Angefangen hat die Berliner Karriere des „Hamburger Jung“ am 1. September 1970 als Mitarbeiter der renntechnischen Abteilung. Dr. Helmut Wolter war damals Präsident, Hans Klemp Rennsekretär, “Mathu“, wie er schon damals der Einfachheit halber genannt wurde, dessen Assistent, der Bau des Mariendorfer Tribünenhauses noch ein zu verwirklichender Traum.

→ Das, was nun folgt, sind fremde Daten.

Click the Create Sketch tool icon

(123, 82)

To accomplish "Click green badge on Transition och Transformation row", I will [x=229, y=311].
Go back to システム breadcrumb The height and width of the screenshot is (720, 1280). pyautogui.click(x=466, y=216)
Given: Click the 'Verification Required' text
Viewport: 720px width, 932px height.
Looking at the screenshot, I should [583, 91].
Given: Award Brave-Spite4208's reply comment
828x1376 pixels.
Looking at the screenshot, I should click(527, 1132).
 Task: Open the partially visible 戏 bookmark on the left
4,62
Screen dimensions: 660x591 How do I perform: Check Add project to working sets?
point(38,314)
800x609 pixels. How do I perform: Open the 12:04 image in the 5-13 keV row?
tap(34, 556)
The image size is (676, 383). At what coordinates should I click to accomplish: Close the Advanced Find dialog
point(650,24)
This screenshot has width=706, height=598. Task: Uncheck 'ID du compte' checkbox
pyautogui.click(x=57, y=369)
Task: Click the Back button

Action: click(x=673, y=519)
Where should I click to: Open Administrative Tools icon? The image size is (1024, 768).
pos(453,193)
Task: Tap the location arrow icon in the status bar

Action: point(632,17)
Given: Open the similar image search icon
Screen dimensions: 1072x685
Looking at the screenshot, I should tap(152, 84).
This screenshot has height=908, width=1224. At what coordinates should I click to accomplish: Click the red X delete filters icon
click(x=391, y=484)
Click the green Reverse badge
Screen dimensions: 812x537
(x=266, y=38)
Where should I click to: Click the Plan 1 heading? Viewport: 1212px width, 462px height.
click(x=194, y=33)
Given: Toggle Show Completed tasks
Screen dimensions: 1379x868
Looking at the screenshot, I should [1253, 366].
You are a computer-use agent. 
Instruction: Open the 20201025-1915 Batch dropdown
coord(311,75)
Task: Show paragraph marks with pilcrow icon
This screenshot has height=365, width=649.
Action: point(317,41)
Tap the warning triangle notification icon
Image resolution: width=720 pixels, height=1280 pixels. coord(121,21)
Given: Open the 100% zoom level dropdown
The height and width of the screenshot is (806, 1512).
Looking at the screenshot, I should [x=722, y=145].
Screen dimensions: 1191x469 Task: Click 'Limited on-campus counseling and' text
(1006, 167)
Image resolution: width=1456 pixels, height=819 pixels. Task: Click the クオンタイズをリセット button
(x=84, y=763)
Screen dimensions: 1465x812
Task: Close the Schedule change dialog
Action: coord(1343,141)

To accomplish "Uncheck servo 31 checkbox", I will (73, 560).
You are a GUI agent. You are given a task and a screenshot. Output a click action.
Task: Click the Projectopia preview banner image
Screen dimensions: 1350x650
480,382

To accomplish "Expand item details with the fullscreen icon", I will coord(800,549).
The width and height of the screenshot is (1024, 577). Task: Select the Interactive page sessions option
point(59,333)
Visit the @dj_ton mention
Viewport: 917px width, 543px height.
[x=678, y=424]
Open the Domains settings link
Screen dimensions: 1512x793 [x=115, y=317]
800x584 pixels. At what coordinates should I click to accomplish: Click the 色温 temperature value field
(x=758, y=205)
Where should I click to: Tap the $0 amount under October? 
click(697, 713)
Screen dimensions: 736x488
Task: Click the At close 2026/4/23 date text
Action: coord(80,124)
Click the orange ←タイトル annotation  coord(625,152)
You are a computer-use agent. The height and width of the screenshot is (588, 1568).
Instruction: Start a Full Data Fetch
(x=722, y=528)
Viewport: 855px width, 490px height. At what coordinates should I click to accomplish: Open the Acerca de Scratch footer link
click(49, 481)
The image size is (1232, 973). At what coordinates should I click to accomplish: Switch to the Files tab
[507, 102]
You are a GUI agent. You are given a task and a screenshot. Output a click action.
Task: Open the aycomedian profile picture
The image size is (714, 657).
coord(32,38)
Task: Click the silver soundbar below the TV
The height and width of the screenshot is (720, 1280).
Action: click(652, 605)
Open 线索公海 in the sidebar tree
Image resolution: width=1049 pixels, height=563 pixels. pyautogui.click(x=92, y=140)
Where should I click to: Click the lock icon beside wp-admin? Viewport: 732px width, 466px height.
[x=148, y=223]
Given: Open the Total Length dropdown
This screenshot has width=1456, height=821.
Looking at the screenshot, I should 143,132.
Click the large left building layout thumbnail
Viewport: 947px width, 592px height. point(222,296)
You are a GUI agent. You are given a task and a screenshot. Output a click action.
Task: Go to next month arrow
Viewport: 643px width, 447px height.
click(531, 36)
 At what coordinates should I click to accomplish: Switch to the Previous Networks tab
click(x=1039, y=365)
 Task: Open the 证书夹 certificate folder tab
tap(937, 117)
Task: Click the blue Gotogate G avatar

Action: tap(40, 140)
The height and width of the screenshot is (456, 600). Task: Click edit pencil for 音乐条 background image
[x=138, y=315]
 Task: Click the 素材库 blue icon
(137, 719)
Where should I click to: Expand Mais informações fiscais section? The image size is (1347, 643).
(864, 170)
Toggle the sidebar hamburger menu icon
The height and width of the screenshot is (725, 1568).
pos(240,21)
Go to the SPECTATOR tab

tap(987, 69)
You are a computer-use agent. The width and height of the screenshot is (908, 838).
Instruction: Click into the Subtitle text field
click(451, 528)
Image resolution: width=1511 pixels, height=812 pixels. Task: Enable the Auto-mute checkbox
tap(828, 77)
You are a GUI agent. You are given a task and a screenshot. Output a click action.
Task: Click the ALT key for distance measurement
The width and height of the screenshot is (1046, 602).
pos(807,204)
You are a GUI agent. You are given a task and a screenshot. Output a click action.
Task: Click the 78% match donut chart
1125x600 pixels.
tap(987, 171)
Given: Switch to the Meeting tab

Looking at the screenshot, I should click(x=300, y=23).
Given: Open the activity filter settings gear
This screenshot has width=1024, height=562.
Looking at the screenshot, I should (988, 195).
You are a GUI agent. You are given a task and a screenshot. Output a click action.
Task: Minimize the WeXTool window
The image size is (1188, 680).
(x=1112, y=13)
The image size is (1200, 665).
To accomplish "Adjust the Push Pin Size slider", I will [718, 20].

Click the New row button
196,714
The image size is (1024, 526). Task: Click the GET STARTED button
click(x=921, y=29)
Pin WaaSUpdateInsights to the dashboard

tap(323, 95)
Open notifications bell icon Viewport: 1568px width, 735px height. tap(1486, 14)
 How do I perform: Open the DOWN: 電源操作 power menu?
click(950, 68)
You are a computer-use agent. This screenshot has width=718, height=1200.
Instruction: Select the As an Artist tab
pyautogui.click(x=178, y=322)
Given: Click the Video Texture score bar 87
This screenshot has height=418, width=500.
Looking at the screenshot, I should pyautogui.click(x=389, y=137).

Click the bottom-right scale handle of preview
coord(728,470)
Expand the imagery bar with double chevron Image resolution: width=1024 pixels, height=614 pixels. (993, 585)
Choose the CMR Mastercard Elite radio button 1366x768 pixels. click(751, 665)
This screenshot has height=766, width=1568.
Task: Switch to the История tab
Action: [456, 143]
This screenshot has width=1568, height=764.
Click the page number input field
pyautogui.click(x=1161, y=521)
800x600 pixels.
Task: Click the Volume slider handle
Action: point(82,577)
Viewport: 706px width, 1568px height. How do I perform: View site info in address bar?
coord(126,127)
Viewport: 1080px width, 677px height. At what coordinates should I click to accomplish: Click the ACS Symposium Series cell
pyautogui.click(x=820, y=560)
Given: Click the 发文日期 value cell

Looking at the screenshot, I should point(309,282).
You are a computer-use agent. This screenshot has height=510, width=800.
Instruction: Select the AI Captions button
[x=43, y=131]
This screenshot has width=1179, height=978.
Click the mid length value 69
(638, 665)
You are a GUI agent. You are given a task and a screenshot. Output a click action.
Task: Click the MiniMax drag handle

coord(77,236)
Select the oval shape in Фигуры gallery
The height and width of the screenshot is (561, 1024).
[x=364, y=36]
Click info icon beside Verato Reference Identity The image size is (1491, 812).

Seitdem hat er verschiedenen Präsidenten oder Vorsitzenden gedient und zum Rennsekretär aufgestiegen. Computer sind heute. Gestern – das war und ist Mathu, in dessen Trabrennsport-Abteilung des Zentralnervensystems im Laufe der Jahrzehnte unzählige Namen, Daten, Fakten, Anekdoten zu den Athleten vor und in dem Sulky gespeichert wurden und auf Abruf hervorgeholt werden konnten – schneller, als ein Elektronengehirn es vermag.
Von Erich Speckmann…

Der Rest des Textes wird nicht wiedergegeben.